**Task list:**
#1 From the memorial competition essay, list every person named with either a first name or a title such as Professor or Colonel.
#2 Carry the memorial competition essay forward from its final sentence.

**Text section:**

The memorial was designed before I decided to enter the competition. I didn’t even consider that it might win. When I submitted the project, I had the greatest difficulty trying to describe it in just one page. It took longer, in fact, to write the statement that I felt was needed to accompany the required drawings than to design the memorial. The description was critical to understanding the design since the memorial worked more on an emotional level than a formal level.
Coincidentally, at the time, I was taking a course with Professor Vincent Scully, in which he focused, just happened to focus, on the same memorial I had been so moved by—the Lutyens memorial to the missing. Professor Scully described one’s experience of that piece as a passage or journey through a yawning archway. As he described it, it resembled a gaping scream; after you passed through, you were left looking out on a simple graveyard with the crosses and tombstones of the French and the English. It was a journey to an awareness of immeasurable loss, with the names of the missing carved on every surface of this immense archway.
I started writing furiously in Scully’s class. I think he has always been puzzled by my connection to the Lutyens memorial. Formally the two memorials could not be more different. But for me, the experiences of these two memorials describe a similar passage to an awareness about loss.
The competition required drawings, along with the option to include a written description. As the deadline for submission approached, I created a series of simple drawings. The only thing left was to complete the essay, which I instinctively knew was the only way to get anyone to understand the design, the form of which was deceptively simple. I kept reworking and reediting the final description. I actually never quite finished it. I ended up at the last minute writing freehand directly onto the presentation boards (you can see a few misprints on the actual page), and then I sent the project in, never expecting to hear about it again.
The drawings were in soft pastels, very mysterious, very painterly, and not at all typical of architectural drawings. One of the comments made by a juror was “He must really know what he is doing to dare to do something so naive” (italics mine). But ultimately, I think it was the written description that convinced the jurors to select my design.
On my last day of classes my roommate, Liz Perry, came to retrieve me from one of my classes, telling me a call from Washington had come in and that it was from the Vietnam Veterans Memorial Fund; they needed to talk to me and would call back with a few questions about the design. When they called back, they merely said they needed to ask me a few questions and wanted to fly up to New Haven to talk to me. I was convinced that I was number 100 and they were only going to question me about drainage and other technical issues. It never occurred to me that I might have won the competition. It was still, in my mind, an exercise—as competitions customarily are for architecture students.
And even after three officers of the fund were seated in my college dorm room, explaining to me that it was the largest competition of its kind, with more than 1,400 entries, and Colonel Schaet, who was talking, without missing a beat calmly added that I had won (I think my roommate’s face showed more emotion than mine did at the time), it still hadn’t registered. I don’t think it did for almost a year. Having studied the nature of competitions, especially in Washington (for instance, the FDR Memorial, still unbuilt in 1981, nearly forty years after it was first proposed, or the artwork Robert Venturi and Richard Serra collaborated on for L’Enfant Plaza, which was completely modified as it went through the required Washington design process of approvals), my attitude about unusual projects getting built in Washington was not optimistic. Partly it’s my nature—I never get my hopes up—and partly I assumed the simplicity of the design, and its atypical form and color, would afford it a difficult time through the various governmental-approval agencies.

(Item position entries)
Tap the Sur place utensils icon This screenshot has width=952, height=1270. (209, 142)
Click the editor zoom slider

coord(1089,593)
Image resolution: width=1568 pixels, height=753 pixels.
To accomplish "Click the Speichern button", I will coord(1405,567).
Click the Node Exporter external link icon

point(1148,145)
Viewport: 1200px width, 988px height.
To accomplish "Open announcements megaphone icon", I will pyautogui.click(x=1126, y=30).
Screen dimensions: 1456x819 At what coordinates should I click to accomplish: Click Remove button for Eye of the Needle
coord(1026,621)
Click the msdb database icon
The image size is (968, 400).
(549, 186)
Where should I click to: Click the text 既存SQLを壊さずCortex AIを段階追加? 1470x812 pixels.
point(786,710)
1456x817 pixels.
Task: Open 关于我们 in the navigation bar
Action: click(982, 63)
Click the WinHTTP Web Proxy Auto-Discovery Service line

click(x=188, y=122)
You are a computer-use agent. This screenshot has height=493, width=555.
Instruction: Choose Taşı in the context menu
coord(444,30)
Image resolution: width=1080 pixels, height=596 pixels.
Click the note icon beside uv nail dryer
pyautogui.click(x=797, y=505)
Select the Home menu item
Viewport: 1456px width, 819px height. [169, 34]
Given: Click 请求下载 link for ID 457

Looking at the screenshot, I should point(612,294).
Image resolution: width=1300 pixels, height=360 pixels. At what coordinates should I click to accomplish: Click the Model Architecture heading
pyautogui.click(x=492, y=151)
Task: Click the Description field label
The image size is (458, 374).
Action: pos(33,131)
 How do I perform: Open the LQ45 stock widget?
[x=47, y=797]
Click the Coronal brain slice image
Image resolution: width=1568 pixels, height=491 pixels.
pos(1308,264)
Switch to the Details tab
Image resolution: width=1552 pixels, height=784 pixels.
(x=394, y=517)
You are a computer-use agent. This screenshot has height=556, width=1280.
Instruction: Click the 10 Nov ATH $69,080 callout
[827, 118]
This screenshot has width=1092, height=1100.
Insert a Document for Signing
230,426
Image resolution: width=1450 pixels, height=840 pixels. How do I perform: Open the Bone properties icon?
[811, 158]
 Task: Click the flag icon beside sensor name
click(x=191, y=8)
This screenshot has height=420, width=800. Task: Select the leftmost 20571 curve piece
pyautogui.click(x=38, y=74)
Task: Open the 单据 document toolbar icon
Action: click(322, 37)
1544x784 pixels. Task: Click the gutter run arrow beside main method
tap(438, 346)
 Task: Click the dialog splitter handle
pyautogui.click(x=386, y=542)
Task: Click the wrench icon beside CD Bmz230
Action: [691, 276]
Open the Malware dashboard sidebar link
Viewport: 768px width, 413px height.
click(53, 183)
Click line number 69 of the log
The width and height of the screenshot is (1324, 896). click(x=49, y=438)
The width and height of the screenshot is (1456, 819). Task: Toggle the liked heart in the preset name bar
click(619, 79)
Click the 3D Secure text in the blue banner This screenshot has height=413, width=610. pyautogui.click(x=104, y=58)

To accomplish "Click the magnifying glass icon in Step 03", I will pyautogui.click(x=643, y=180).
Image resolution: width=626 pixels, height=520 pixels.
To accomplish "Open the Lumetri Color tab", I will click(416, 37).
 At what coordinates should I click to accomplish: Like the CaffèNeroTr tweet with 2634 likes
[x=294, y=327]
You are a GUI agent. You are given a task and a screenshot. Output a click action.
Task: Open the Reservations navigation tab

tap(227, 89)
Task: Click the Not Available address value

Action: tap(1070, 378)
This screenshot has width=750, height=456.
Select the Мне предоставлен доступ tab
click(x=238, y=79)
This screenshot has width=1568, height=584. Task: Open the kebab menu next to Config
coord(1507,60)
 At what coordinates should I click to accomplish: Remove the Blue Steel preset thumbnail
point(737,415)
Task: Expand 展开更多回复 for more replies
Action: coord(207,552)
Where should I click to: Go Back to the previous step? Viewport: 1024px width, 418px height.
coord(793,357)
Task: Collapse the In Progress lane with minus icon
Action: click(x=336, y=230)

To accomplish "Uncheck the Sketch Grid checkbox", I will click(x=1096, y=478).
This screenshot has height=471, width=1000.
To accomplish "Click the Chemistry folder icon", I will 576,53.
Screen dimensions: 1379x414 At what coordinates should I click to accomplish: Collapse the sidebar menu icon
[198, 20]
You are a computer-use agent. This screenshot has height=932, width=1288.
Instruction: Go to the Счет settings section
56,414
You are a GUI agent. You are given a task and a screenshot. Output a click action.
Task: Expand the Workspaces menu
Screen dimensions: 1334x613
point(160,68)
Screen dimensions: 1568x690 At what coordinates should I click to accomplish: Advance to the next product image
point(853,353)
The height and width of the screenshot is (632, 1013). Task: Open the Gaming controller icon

**Replies:**
#1
- Professor Vincent Scully
- Liz Perry
- Colonel Schaet
- Robert Venturi
- Richard Serra

#2
After the design had been chosen, it was subject to approval by various governmental agencies at both the conceptual and design development phases. I moved to Washington and stayed there throughout these phases. I expected the design to be debated within the design-approval agencies; I never expected the politics that constantly surrounded its development and fabrication.
I had gone to Cesar Pelli, then dean of Yale’s School of Architecture, for the names of some firms that could handle the job. A firm by the name of Cooper-Lecky was the one he recommended, and I presented its name to the fund, unaware that the competition’s adviser was the fund’s choice as architect of record. I was told by the fund that this person was the architect of record, and that was that.
After a few weeks of tense and hostile negotiations (in which at one point I was warned that I would regret these actions, and that I would “come crawling back on my hands and knees”), I was finally able to convince the fund to go through a legitimate process of selecting a firm to become the architect of record. The then architecture critic for The Washington Post, Wolf Von Eckardt, was instrumental in pressing the fund to listen to me. But the struggle left a considerable amount of ill will and mistrust between the veterans and myself.
Through the remaining phases of the project I worked with the Cooper-Lecky architectural firm. We worked on the practical details of the design, from the addition of a safety curb to a sidewalk to the problems in inscribing the names. Many of the issues we dealt with were connected to the text and my decision to list the names chronologically. People felt it would be an inconvenience to have to search out a name in a book and then find its panel location and thought that an alphabetical listing would be more convenient—until a tally of how many Smiths had died made it clear that an alphabetical listing wouldn’t be feasible. The MIA groups wanted their list of the missing separated out and listed alphabetically. I knew this would break the strength of the time line, interrupting the real-time experience of the piece, so I fought hard to maintain the chronological listing. I ended up convincing the groups that the time in which an individual was noted as missing was the emotionally compelling time for family members. A system of noting these names with a symbol that could be modified to signify if the veteran was later found alive or officially declared dead would appease the concerns of the MIA groups without breaking the time line. I knew the time line was key to the experience of the memorial: a returning veteran would be able to find his or her time of service when finding a friend’s name.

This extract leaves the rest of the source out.